# Correlational Techniques Rahul's Noteblog Notes on Biostatistics Correlational Techniques

## What is Correlation?

• Medical sciences often establish relations between two variables, eg., smoking and cancer.

• The methods used are called correlational techniques.

• Correlation: Establish and quantify the strength and direction of the relationship between two variables. It is expressed as r (correlation coefficient).

• The relation between two correlated variables forms a bivariate distribution, which is commonly presented graphically in the form of a scattergram.

• Coefficient of determination = correlation coefficient X correlation coefficient.

• Correlation doesn't establish a casual relation between two variables, but merely a statistical association.

## Scatter Plots:

• A scatterplot or scattergram shows the relationship between two quantitative variables (continuous - interval or ratio data) measured on the same individuals. Value of one variable on horizontal axis and variable of other variable appear on the vertical axis.

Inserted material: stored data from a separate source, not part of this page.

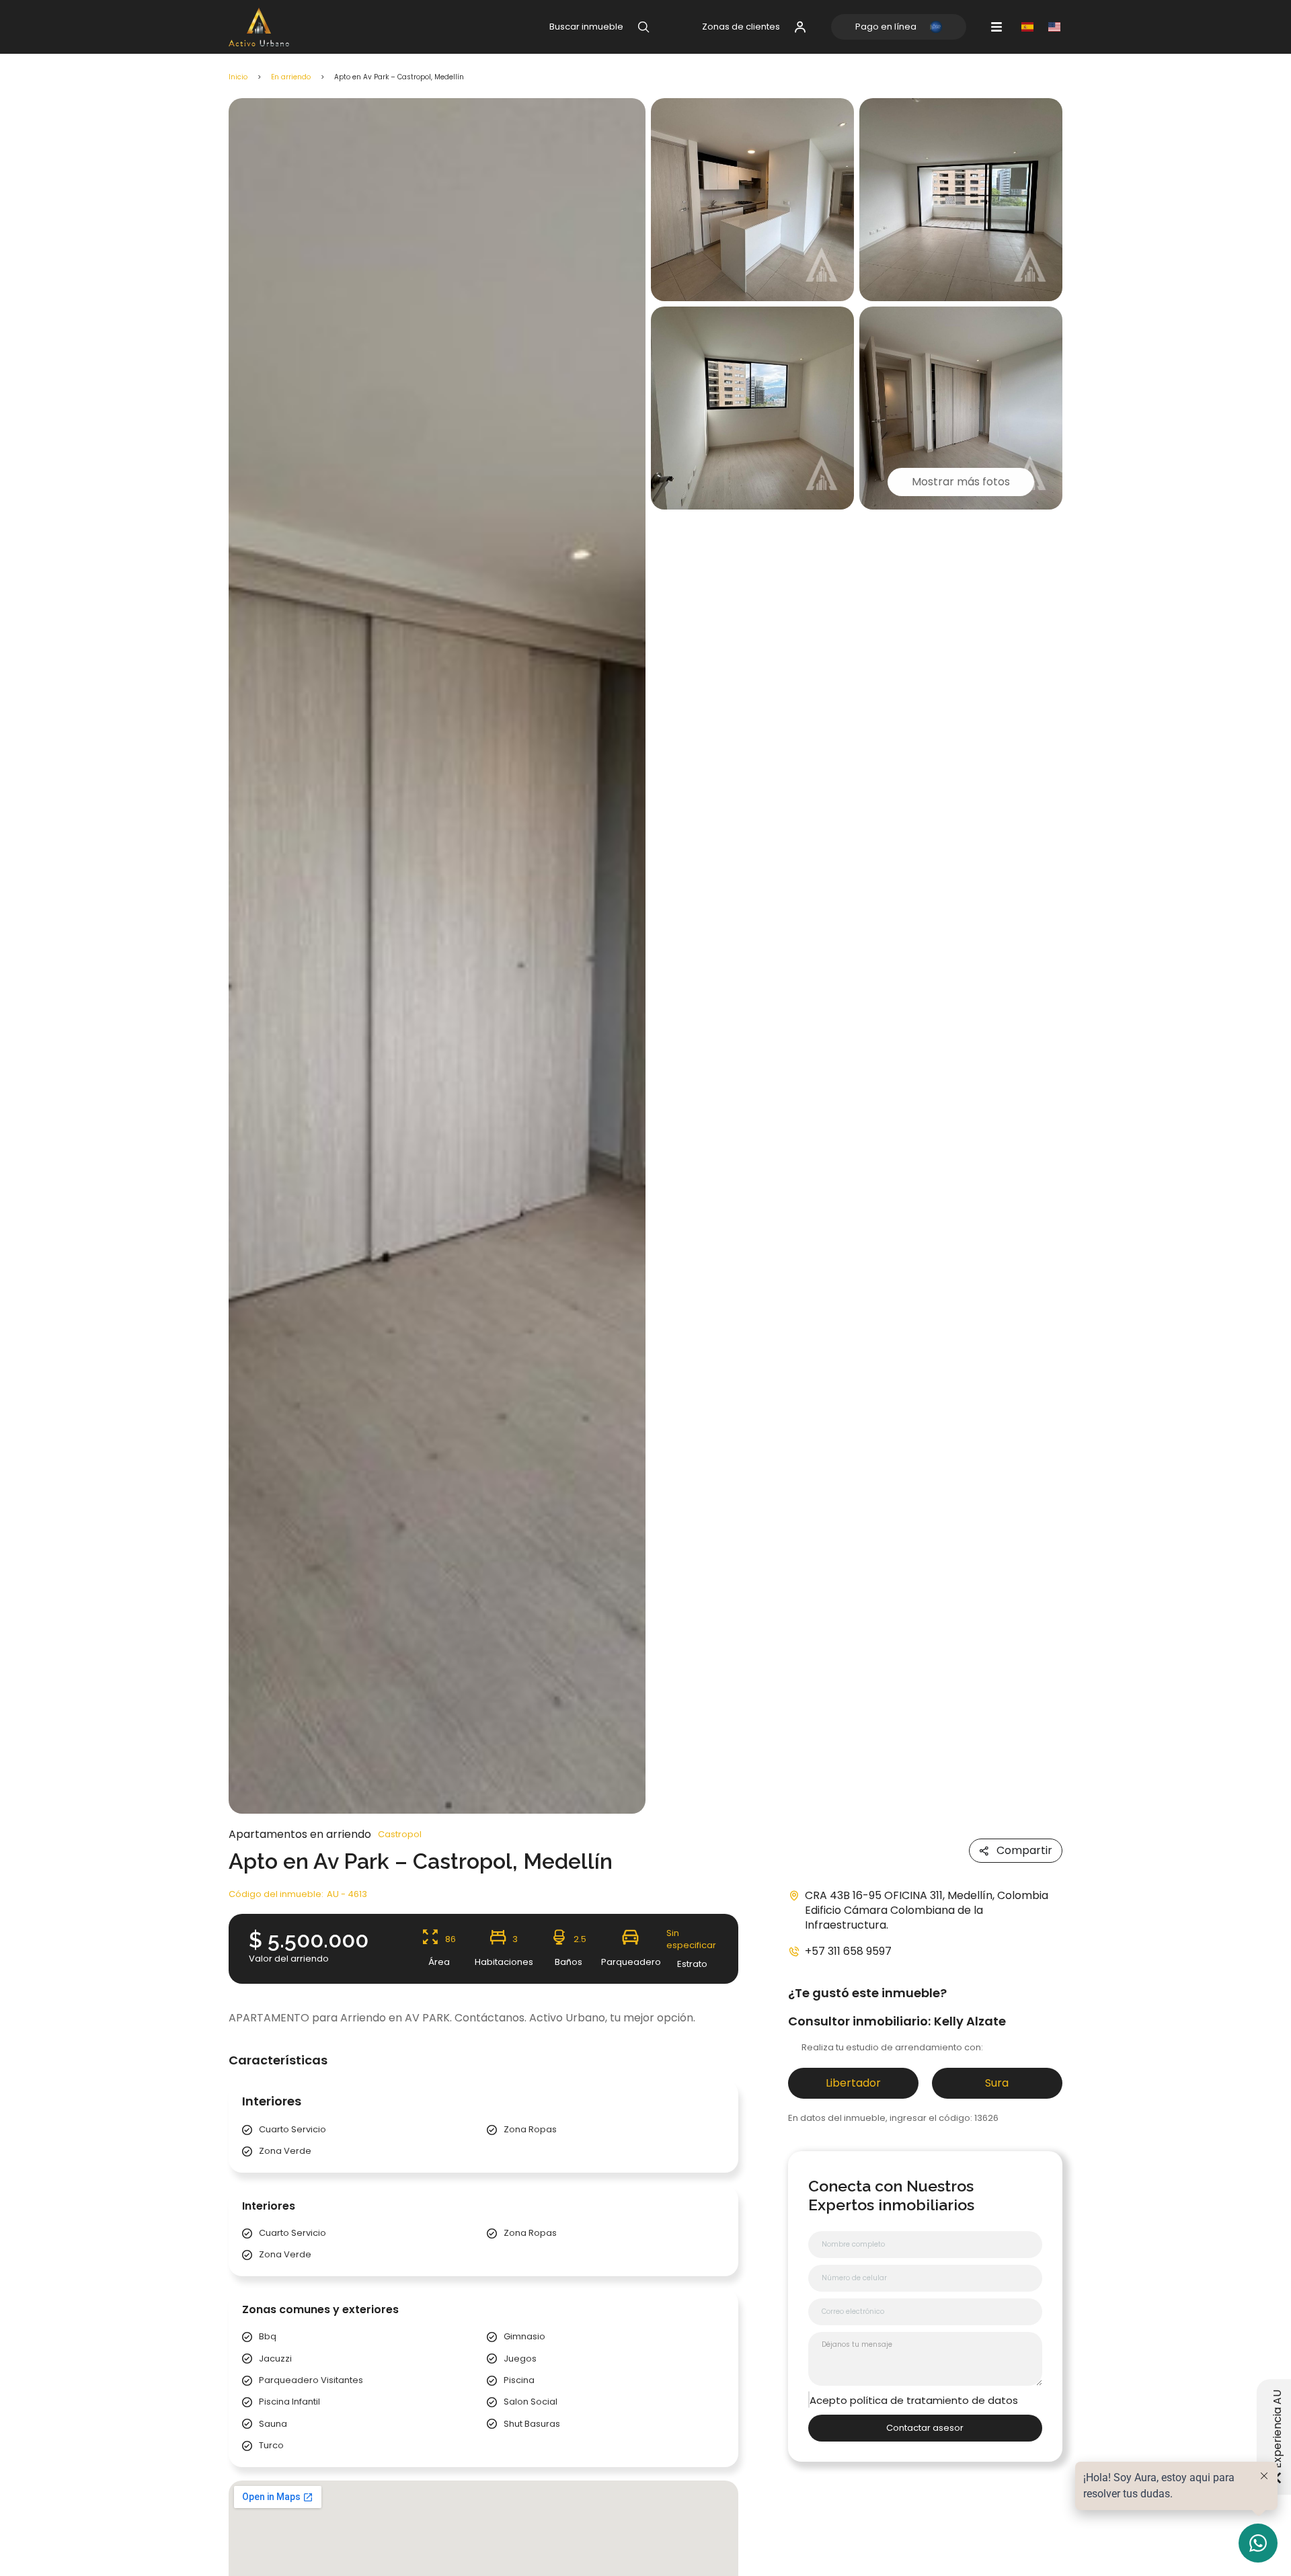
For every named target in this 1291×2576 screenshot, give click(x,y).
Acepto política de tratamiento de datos (914, 2401)
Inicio (238, 77)
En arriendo (291, 77)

• Values of r near 0 indicate a weak linear relationship. r=-1 and r= +1 is perfect.

## Types of Correlation:

### Pearson product-moment correlation:

• Used for interval or ratio scale data.

### Spearman rank-order correlation:

• Used for ordinal scale data.

Both these techniques are linear, and cannot be used for non-linear relation.

## Regression:

• Regression: Express the functional relationship between two variables, so that the value of one variable can be predicted from knowledge of the other. One value X is used to predict Y.

• When two variables are correlated, it is possible to predict the value of one of them if the other variable is numerically known.

• A simple linear regression equation may be: Y = a + bX, where X and Y are the two variables.

• X = independent/explanatory variable; Y = dependent variable/response variable.

• Slope (b) (rate of change) - Slope of the regression line and is known as regression coefficient.

• x is the value of the variable x.

• Intercept (a) is known as "intercept constant" (where point on Y axis where Y axis is intercepted by the regression line.

## Multiple Regression:

• More than one variable is used to predict the expected value of Y, thus increasing the overall percentage of variance in Y that can be accounted for.

• Birth weight of a baby (Y in grams) can be partly predicted from number of cigarettes smoked on a daily basis by both baby's mother (x1) and baby's father (x2). Y=3385-9x1-6x2.

## Z-Test for Correlation:

• If n >100, or if the s.d. of population is known a z-test is used.